Monday, Jul. 23, 1951
Nye's Way
Ever since Aneurin Bevan, labor's hell-raising left-winger, quit the Attlee government last April, he has been working on a manifesto which, friends said, would inject new life into Britain's torpid socialism. Last week Bevan unveiled the manifesto. Title: One Way Only.
Main recommendations: !) slow down rearmament and try to negotiate a peaceful settlement with Russia; 2) restrain the "breakneck" pace of U.S. rearmaments; 3) resist German rearmament and Franco Spain's admission to the Atlantic alliance; 4) maintain veto power over any warlike mission of a U.S. bomber using British bases; 5) use more stringent socialist controls to keep down the cost of living in Britain; 6) establish, with Russian participation, a World Mutual Aid Plan (which would have to be largely financed by the wicked, capitalist U.S.) to help underprivileged countries.

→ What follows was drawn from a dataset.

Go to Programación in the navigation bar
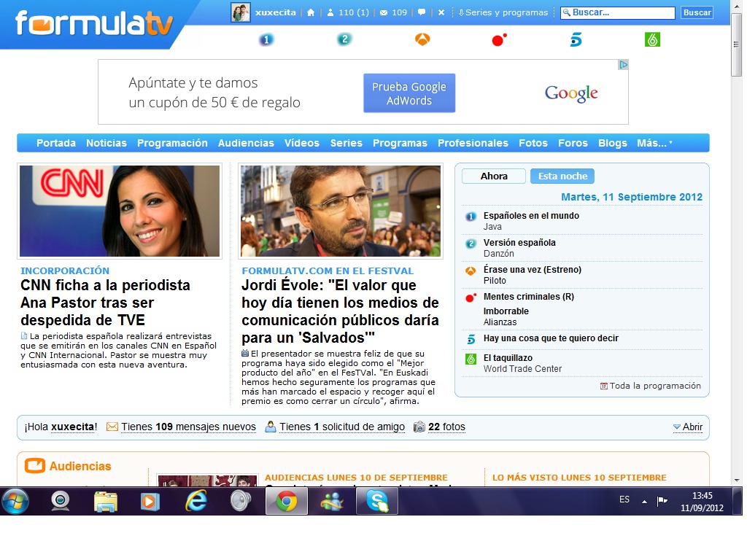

"No one except a pacifist or partisan of the Kremlin," explains Bevan, "would argue that military strength is not needed to deter the rulers of Soviet Russia." But rearmament is proceeding too rapidly and may spoil the chances of a peaceful settlement. "In 1953 . . . the Americans will possess a dominance in armed strength . . . greater than that which was ever possessed by any other country in peacetime. It is not unknown for a giant to wish to use his strength, even though he is not attacked." Few Britons, except the editors of the Daily Worker and Bevan's followers, had anything good to say about Nye Bevan's proposed road for Britain.
Said the Manchester Guardian Weekly:
'"Extremely muddled thinking." Said the London Economist: "Mr. Bevan's brand of reactionary orthodoxy cannot rest on anything but poverty of thought." Said the Daily Mail: "Political nitwittery."